(A data block)
-------

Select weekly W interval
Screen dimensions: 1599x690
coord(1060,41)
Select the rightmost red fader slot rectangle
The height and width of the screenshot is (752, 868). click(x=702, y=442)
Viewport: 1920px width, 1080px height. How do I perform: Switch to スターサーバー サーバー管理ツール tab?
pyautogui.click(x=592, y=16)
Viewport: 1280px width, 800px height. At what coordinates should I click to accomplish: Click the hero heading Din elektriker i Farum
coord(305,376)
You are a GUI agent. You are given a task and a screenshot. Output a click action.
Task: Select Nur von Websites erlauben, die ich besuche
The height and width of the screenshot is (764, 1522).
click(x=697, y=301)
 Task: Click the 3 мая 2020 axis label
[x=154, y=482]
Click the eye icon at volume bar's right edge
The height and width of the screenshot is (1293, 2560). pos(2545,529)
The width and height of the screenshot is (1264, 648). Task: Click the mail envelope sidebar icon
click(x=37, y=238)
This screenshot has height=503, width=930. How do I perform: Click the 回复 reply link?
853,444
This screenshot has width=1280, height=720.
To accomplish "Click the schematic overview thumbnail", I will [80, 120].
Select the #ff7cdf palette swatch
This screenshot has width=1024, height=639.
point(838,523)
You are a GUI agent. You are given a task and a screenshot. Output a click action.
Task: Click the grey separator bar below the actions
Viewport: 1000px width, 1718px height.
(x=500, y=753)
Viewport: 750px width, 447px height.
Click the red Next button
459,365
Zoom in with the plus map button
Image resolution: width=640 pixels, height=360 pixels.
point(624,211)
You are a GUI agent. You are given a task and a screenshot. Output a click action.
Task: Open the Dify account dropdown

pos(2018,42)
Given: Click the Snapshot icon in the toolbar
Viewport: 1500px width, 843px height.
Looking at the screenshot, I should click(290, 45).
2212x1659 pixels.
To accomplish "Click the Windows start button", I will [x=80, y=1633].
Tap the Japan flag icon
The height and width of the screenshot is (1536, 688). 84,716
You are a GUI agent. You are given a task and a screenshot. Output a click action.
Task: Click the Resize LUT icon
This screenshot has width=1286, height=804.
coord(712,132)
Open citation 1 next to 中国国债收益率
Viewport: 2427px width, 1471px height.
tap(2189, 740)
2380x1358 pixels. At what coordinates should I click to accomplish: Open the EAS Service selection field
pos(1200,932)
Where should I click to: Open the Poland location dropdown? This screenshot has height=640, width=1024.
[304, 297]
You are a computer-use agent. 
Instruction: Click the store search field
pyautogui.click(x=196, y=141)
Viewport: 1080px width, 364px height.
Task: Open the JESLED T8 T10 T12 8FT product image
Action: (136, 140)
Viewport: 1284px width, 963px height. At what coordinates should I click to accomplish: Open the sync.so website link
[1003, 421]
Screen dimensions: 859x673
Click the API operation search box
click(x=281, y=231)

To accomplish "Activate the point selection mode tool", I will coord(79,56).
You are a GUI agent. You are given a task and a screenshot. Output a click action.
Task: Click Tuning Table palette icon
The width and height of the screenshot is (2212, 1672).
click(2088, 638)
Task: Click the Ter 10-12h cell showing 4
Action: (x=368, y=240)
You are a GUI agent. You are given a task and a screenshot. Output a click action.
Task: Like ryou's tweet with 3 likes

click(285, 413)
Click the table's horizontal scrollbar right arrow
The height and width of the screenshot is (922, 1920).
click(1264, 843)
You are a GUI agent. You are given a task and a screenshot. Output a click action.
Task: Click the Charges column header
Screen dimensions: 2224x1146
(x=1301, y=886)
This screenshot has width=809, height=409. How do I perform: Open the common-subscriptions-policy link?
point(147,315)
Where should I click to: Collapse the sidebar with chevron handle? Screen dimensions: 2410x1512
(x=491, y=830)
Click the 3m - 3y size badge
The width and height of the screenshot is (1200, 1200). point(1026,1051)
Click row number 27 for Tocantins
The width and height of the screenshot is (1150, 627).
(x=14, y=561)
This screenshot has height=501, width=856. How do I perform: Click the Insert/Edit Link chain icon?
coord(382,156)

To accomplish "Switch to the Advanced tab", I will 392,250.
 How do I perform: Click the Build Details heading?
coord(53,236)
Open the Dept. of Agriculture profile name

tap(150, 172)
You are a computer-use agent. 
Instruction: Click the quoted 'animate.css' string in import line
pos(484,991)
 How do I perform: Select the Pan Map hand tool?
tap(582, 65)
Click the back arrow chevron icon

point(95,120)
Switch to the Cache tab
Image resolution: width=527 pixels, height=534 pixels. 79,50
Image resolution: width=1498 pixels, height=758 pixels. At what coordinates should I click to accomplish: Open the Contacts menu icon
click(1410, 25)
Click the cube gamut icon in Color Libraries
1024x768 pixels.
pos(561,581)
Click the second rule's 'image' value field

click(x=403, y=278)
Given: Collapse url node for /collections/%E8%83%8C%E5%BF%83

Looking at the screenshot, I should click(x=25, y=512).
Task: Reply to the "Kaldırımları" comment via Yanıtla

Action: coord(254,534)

-------

Copy out, unchanged, the stretch of rows from the first one through the line containing "(x=500, y=753)".

Select weekly W interval
Screen dimensions: 1599x690
coord(1060,41)
Select the rightmost red fader slot rectangle
The height and width of the screenshot is (752, 868). click(x=702, y=442)
Viewport: 1920px width, 1080px height. How do I perform: Switch to スターサーバー サーバー管理ツール tab?
pyautogui.click(x=592, y=16)
Viewport: 1280px width, 800px height. At what coordinates should I click to accomplish: Click the hero heading Din elektriker i Farum
coord(305,376)
You are a GUI agent. You are given a task and a screenshot. Output a click action.
Task: Select Nur von Websites erlauben, die ich besuche
The height and width of the screenshot is (764, 1522).
click(x=697, y=301)
 Task: Click the 3 мая 2020 axis label
[x=154, y=482]
Click the eye icon at volume bar's right edge
The height and width of the screenshot is (1293, 2560). pos(2545,529)
The width and height of the screenshot is (1264, 648). Task: Click the mail envelope sidebar icon
click(x=37, y=238)
This screenshot has height=503, width=930. How do I perform: Click the 回复 reply link?
853,444
This screenshot has width=1280, height=720.
To accomplish "Click the schematic overview thumbnail", I will [80, 120].
Select the #ff7cdf palette swatch
This screenshot has width=1024, height=639.
point(838,523)
You are a GUI agent. You are given a task and a screenshot. Output a click action.
Task: Click the grey separator bar below the actions
Viewport: 1000px width, 1718px height.
(x=500, y=753)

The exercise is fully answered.